Empirically, MAGI consistently achieves lower trajectory error and superior robustness under noisy observations, owing to its principled incorporation of Gaussian noise and uncertainty quantification through a Bayesian framework. However, MAGI’s performance degrades for parameters with low sensitivity (e.g., $\xi$ in the SIRW model), and its high computational cost limits scalability. Conversely, PINNs exhibit stability in parameter estimation across increasing noise levels due to implicit ODE regularization, but tend to overfit noisy data in trajectory reconstruction, particularly at high noise levels.

Additionally, we explore a hybrid method using a PINN-informed mean function in MAGI. Despite theoretical appeal, this approach underperforms due to amplified derivative noise introduced by the neural network predictions, which corrupts the posterior via erroneous constraint enforcement.

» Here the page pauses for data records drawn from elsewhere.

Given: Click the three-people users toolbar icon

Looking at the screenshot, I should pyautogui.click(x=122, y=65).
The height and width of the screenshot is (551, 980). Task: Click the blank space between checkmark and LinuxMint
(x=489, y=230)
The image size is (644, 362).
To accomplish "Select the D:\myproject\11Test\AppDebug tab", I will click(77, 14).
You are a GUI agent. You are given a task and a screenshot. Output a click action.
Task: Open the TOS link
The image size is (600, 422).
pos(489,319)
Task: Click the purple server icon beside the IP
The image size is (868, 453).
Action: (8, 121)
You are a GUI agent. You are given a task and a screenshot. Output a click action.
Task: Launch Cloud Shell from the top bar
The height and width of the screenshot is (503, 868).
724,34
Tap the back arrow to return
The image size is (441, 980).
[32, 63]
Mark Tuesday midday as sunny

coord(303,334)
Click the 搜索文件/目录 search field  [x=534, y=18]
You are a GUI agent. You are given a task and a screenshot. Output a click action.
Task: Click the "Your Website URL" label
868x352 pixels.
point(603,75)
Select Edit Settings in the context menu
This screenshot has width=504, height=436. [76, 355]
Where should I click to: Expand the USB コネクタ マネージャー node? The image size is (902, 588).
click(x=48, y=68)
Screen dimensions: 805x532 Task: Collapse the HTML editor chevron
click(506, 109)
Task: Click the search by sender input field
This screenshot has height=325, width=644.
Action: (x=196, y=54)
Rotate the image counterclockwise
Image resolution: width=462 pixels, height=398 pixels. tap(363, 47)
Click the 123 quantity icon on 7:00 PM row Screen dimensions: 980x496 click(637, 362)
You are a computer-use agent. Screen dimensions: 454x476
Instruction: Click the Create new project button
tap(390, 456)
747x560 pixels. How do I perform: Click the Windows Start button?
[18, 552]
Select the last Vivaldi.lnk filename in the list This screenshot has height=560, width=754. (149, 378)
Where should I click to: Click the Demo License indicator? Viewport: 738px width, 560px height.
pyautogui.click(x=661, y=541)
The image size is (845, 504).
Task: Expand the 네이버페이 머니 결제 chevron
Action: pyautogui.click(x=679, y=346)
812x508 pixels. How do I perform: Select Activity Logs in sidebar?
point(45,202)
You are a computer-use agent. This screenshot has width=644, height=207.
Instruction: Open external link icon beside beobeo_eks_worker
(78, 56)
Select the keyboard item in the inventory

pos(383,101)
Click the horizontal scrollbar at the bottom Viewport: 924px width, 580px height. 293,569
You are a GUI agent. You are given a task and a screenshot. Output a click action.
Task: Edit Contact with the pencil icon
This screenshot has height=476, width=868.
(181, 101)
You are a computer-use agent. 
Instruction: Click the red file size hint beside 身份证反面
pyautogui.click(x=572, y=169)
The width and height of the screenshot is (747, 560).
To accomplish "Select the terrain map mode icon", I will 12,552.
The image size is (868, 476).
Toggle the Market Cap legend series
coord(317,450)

Overall, our findings indicate that MAGI is better suited for accurate trajectory inference in low- to moderate-noise settings, while PINNs may be more practical when computational resources are constrained or when stable parameter estimation is prioritized. Both methods struggle with identifiability in parameters weakly informed by the data, underscoring the need for improved model design or data collection strategies in such cases.

Table of Contents

1. Introduction 

2. Background 

  2.1. Overview of Compartment Models 

  2.2. Epidemic SIR Model 

  2.3. Endemic SIR Model 

  2.4. SIRW Model: Waning Immunity and Boosting 

3. Background: Gaussian Processes 

  3.1. Introduction 

  3.2. Derivation of Standard GP Regression with Noisy Data 

  3.3. MAGI 

  3.4. MAGI Model Setup 

  3.5. Mean Function and Kernel Choice 

  3.6. Hyperparameter Optimization 

  3.7. Hamiltonian Monte Carlo (HMC) 

4. PINN Background 

  4.1. Neural Networks 

  4.2. Theoretical Background 

  4.3. Physics-Informed Neural Networks (PINNs) 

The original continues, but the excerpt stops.